The biggest international climate event of the year is always preceded by a pile-up of reports, timed to be released in the week or two before delegates arrive. 

The U.N. Environment Programme’s annual Emissions Gap report justifiably steals the headlines, highlighting the growing chasm between where the latest climate science says temperatures need to remain by 2050 to keep planet Earth safe for humans, and how high temperatures could rise, even if all the promises made by governments and businesses were to be fulfilled.

The 2022 report, ahead of this year’s event in Sharm el-Sheik, is another sobering reality check piercing through the frothy net-zero rhetoric. It revealed that unless climate commitments are strengthened, the world is on track for a 2.8C rise in temperature by the end of the century, 0.1C higher than was estimated in the UNEP’s assessment last year.

The body’s executive director, Inger Andersen, seemed close to tears when she briefed journalists last week: “We need to cut emissions by 45% by 2030 to keep 1.5C alive …. But this scenario isn’t credible because the policies aren’t in place. The science in the UNEP report is resounding … We are sliding from climate crisis to climate disaster.”

The sense of deepening gloom is also seen in the normally gung-ho U.N. Race to Zero campaign, led this year by High-Level Climate Champions Mahmoud Mohieldin and Nigel Topping, which aims to mobilise non-state actors including businesses and investors to set ambitious climate commitments, thereby giving governments cover to be even more ambitious in their own targets.

It was a blow last week when news came that the Glasgow Financial Alliance for Net Zero (GFANZ), which was launched at COP26 last year in partnership with Race to Zero, is dropping its requirement for members to commit to Race to Zero’s standards, amid reports that many big banks were considering pulling out of the alliance, following the departure of two pension funds. 

Inger Andersen, Director General of UNEP speaks at the opening of its Copenhagen Climate Centre in April. (Credit: Ritzau Scanpix/Martin Sylvest via Reuters)

A key sticking point for the coalition, who have combined assets under management of $153 trillion,  was Race to Zero’s requirement that signatories must "phase out development, financing and facilitation of new unabated fossil fuel assets, including coal".

GFANZ, led by former Bank of England governor Mark Carney, is now requiring that its members "take note of the advice and guidance of the UN Climate Change High Level Champions and the Race to Zero".

Other reports last week highlighted the biggest roadblock that is standing in the way of net-zero: the crying dearth of accurate, actionable data.

SAP, in its latest survey of 328 business leaders in the UK, found 90% linking their long-term profitability with environmental sustainability, a jump of 19% on last year.
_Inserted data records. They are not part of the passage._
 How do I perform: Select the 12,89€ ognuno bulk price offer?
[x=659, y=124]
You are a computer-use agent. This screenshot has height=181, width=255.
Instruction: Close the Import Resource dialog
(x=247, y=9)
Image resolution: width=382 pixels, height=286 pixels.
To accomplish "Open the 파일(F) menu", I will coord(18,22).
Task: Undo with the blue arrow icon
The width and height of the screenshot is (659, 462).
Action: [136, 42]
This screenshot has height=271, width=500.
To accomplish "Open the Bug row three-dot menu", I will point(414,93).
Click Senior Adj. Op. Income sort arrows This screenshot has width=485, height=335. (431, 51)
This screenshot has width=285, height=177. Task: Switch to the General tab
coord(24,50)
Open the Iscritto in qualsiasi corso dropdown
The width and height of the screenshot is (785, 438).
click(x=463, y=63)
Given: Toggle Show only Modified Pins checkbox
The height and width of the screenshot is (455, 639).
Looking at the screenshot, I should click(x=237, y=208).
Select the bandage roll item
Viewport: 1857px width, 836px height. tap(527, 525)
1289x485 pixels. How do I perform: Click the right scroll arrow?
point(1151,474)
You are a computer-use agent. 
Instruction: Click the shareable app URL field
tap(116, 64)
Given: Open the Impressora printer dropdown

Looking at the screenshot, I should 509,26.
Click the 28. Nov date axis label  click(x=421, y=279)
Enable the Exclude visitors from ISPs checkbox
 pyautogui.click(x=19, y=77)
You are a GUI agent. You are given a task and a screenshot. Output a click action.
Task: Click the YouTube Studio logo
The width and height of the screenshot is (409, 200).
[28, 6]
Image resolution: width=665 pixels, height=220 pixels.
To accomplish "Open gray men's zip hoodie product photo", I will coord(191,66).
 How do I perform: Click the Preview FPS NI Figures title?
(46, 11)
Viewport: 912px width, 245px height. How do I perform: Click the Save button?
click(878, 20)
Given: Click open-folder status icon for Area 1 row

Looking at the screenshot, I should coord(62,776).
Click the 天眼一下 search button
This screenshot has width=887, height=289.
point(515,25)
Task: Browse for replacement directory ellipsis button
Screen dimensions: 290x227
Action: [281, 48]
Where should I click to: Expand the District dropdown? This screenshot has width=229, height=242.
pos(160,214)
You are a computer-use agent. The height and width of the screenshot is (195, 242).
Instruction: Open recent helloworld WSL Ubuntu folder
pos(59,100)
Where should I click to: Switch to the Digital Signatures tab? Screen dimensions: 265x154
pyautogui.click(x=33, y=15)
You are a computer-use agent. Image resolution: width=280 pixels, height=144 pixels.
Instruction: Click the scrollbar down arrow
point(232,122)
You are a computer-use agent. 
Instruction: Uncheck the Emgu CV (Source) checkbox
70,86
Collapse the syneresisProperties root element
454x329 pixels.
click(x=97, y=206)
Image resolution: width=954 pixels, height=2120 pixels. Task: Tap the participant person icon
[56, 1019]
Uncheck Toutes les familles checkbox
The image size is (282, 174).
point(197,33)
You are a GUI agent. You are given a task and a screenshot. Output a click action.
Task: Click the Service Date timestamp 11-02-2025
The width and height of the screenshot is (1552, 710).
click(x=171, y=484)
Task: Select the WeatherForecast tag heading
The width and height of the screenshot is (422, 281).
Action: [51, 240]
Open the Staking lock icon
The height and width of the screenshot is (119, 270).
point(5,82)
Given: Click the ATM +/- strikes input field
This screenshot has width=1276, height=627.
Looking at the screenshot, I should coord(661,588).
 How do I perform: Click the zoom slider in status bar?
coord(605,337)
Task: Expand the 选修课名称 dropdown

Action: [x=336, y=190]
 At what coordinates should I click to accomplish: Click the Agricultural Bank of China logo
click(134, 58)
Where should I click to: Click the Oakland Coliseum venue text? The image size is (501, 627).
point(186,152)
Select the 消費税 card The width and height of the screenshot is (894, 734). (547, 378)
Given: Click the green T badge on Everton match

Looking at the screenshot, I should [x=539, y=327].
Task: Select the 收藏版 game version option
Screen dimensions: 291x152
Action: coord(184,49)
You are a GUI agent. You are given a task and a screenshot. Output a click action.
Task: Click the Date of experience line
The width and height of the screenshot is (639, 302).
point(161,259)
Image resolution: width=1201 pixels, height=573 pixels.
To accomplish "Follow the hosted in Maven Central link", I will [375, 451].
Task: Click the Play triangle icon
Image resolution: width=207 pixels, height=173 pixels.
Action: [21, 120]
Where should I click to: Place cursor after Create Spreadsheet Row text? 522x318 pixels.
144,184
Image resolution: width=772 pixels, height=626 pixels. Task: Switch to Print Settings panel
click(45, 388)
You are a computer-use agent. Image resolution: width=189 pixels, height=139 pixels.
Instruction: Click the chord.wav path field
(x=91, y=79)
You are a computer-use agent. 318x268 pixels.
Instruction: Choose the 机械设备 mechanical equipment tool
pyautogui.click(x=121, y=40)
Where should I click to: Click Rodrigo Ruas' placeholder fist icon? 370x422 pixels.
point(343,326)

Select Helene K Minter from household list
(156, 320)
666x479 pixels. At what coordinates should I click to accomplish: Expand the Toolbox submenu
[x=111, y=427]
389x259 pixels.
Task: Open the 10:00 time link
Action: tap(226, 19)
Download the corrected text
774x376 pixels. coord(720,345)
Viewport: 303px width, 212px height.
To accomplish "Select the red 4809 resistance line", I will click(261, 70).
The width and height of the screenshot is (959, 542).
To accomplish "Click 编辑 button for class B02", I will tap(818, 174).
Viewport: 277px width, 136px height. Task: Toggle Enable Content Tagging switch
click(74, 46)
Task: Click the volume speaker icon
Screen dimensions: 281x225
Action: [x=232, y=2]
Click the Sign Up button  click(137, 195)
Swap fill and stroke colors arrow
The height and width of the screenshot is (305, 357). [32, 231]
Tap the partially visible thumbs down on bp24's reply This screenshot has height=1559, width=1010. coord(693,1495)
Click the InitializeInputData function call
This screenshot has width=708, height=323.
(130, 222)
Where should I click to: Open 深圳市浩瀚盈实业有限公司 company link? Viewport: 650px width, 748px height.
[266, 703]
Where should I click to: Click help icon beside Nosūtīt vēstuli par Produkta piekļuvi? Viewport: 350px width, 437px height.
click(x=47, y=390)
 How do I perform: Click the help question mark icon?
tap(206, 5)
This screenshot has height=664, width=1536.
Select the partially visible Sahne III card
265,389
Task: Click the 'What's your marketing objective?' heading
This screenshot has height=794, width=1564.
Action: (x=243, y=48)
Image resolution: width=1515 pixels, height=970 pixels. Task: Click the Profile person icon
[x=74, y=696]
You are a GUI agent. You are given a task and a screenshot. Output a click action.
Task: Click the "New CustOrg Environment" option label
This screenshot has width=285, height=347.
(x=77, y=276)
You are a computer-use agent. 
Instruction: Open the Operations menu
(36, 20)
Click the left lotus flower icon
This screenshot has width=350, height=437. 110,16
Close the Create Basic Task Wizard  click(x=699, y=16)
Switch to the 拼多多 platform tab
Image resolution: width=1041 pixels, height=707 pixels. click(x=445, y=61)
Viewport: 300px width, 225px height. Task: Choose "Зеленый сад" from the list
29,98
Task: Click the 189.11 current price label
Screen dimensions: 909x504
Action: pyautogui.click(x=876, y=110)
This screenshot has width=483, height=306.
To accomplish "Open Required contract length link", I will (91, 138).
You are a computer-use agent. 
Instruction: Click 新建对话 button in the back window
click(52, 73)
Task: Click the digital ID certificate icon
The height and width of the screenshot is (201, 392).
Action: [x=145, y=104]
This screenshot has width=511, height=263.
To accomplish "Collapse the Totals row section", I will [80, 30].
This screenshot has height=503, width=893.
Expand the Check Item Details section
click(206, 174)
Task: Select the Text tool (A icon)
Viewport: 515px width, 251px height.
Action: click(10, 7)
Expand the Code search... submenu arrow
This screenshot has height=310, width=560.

However, just 8% are satisfied with the quality of their data, and 40% rely solely upon assumptions, estimates and industry averages to screen the environmental impact of their supply chains.

Another study from Boston Consulting Group, of 1,600 large organisations globally, found that only 10% were able to fully quantify their carbon emissions across all three scopes, a tiny improvement on 9% last year. And despite supply chain emissions (Scope 3) accounting for some 80% of most companies’ carbon footprint, only 12% of respondents identify Scope 3 as a priority for emissions reduction.

In his testimony to a UK parliamentary committee inquiry into net-zero last week, Mark Carney said a new tool called the Net Zero Data Public Utility will be up and running by this time next year, which he said would make climate transition-related data publicly available in a single place for the first time. “This will show who is doing well (in achieving net-zero targets), and where there are holes … Once there’s confidence that we (GFANZ signatories) have it right, you could make an argument for regulation” for the entire financial sector, he told MPs.

In his ESG Watch column this month in Sustainable Business Review, Mike Scott looks at how meaningful progress on climate action in the finance sector is coming from an area that has been largely overlooked: insurers. He says growing numbers of insurers refuse to cover coal projects, particularly in reinsurance, where 62% of companies have coal exclusion policies. Some have recently announced exclusions of oil and gas, led by Munich Re and Lloyds Banking Group.

An indigenous woman takes part in a protest at COP26 in Glasgow in November. (Credit: Dylan Martinez/Reuters) 

Angeli Mehta is more downbeat in her Policy Watch column, writing that the Egyptian COP presidency’s hopes that year’s climate summit will deliver badly needed adaptation funding for Africa are likely to be disappointed. This is in the wake of October’s G20 meetings and annual meetings of the World Bank and IMF, which ended without a clear roadmap for reforming the IMF and World Bank to address the multiple threats facing the continent.

Calls for a just transition at COP 27 will be heard from communities around the world, not just from African activists. Mark Hillsdon reports that indigenous peoples fear being marginalised again after being welcomed to the top table by negotiators at COP26 in Glasgow, where there was a pledge of $1.7bn to boost their role in protecting forests and biodiversity.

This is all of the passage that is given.